(Materials provided Opens)

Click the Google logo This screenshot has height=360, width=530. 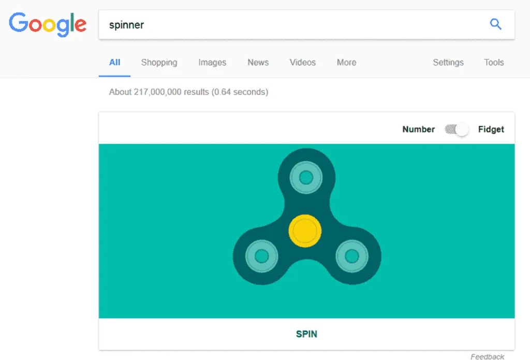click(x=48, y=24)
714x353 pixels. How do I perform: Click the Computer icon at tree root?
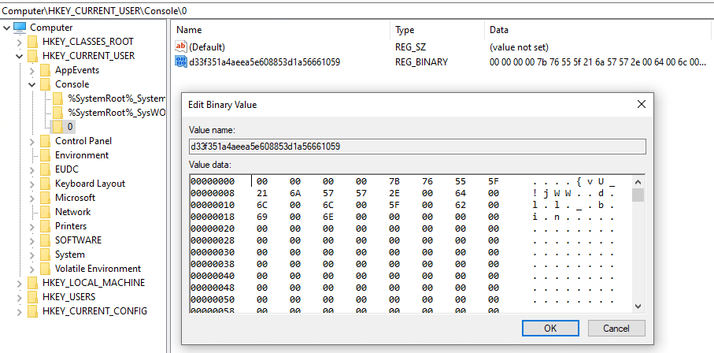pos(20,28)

(Materials provided Closes)
(Materials provided Opens)

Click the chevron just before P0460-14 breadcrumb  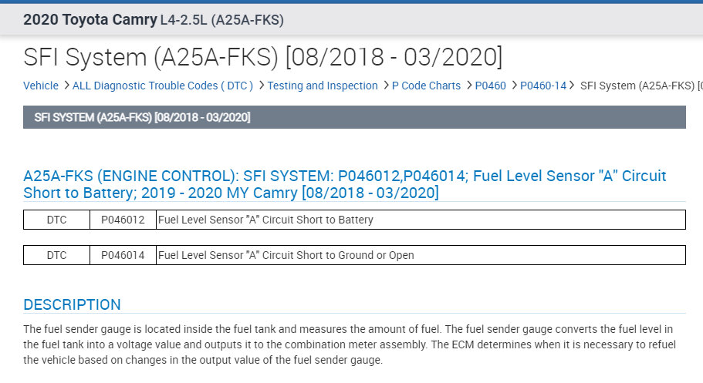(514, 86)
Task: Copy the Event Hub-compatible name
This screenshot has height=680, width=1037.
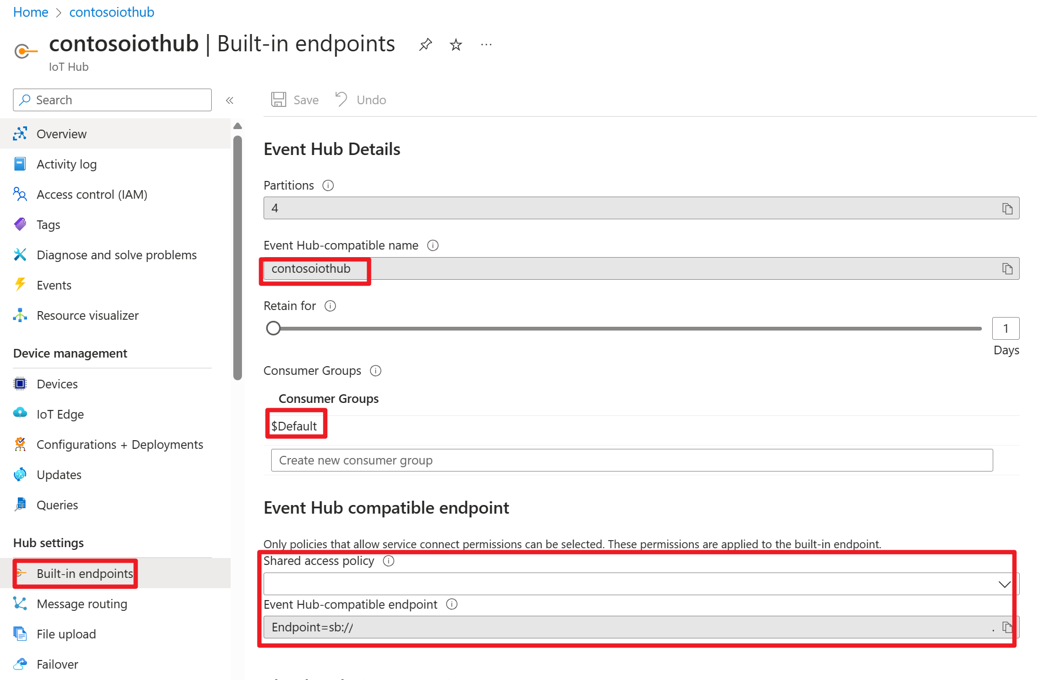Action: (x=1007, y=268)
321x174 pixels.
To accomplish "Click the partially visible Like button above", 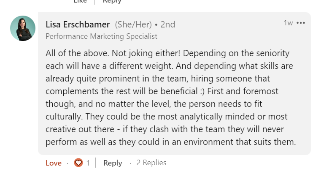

(Materials provided Closes)
(Materials provided Opens)

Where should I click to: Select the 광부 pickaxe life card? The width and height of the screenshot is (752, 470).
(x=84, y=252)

(Materials provided Closes)

• [Assignment] In the listing above, find the line containing "This screenshot has height=680, width=1037." and the line containing "the partially visible". Print those two lines and every line between them exactly, with no pictures.

• [Response]
This screenshot has height=680, width=1037.
Action: (x=1007, y=268)
321x174 pixels.
To accomplish "Click the partially visible Like button above", 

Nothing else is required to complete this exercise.